Physical examination of Cardiac tamponade:

Physical examination of Cardiac tamponade:

Most physical signs are not specific:

>Systemic arterial hypotension is the rule, but aortic pressure may increase in the early stages of acute tamponade in hypertensive patients due to sympathetic response to pericardial irritation. Patients may also be normotensive, with low pressure tamponade in patients with hypovolaemia or systemic disease.

>Tachycardia may not be present in patients with uraemia or hypothyroidism. Bradycardia due to vasovagal reaction may also be initially seen, especially in iatrogenic tamponade.

>Heart sounds are quiet, but patients with pre-existing cardiomegaly and anterior or apical pericardial adhesions may have active pulsations.

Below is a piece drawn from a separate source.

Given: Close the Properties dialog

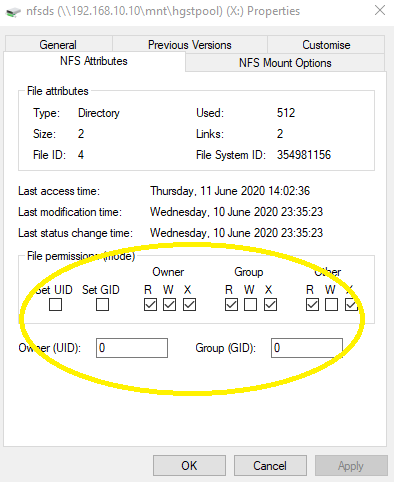Looking at the screenshot, I should tap(380, 10).
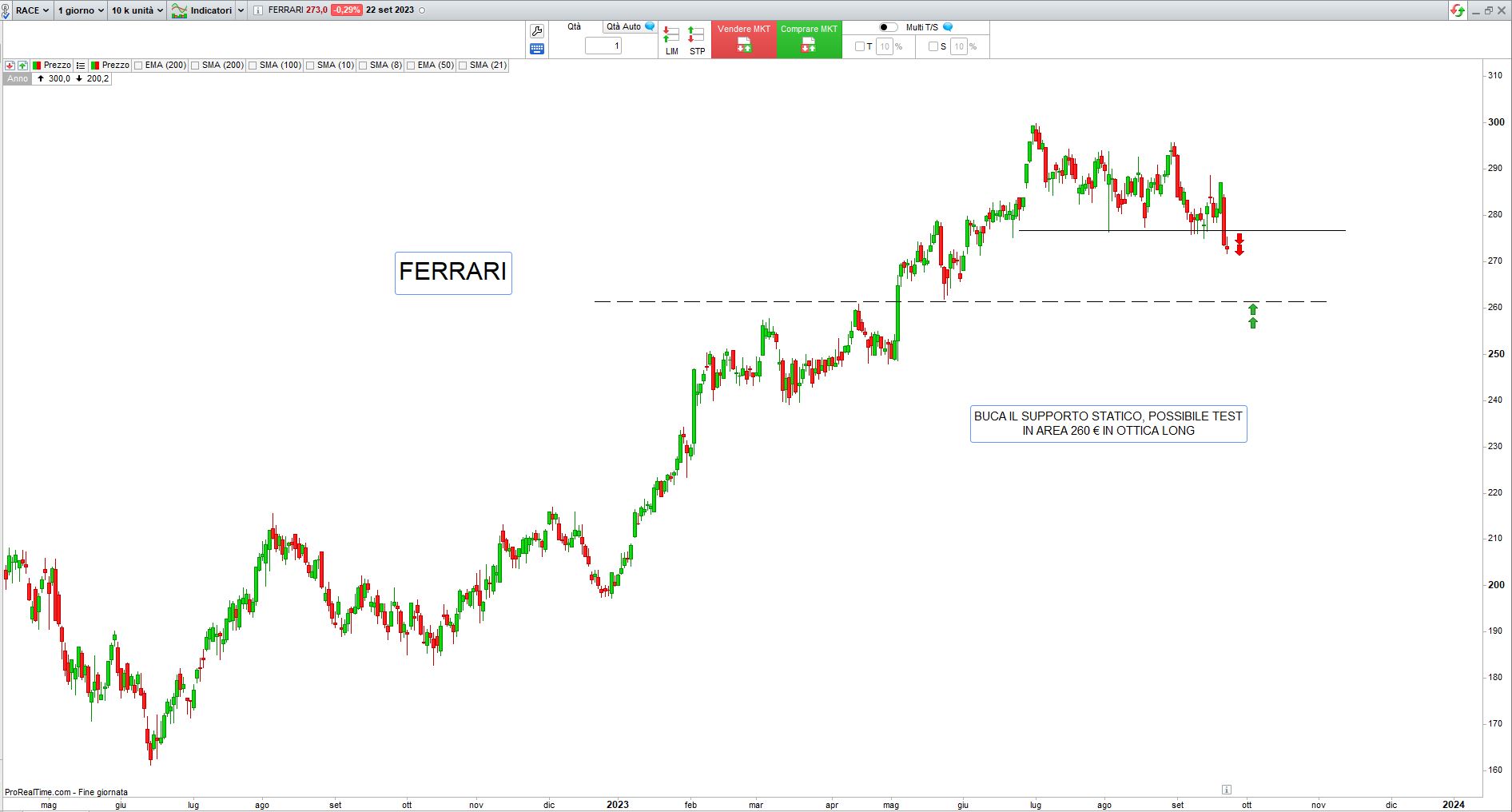Tick the T target percentage checkbox

tap(860, 46)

>JVP is usually elevated, with preservation of the x descent but absence of the y descent. However, in acute haemopericardium, there is insufficient time for blood volume to increase, and JVP pulsations may be exaggerated without distension.

>Pulsus paradoxus (>10 mmHg fall in systolic pressure during inspiration) may also be seen with pulmonary embolism, chronic obstructive pulmonary disease, constriction, and rarely in pregnancy. Conditions that can impede the detection of pulsus paradoxus in tamponade are: pericardial adhesions, marked left or right ventricular hypertrophy, severe AR, and ASD.

>Pericardial rub can be heard in inflammatory effusions.

>Kussmaul sign (JVP elevation during inspiration) can be seen but unusually in the absence of pericardial constriction.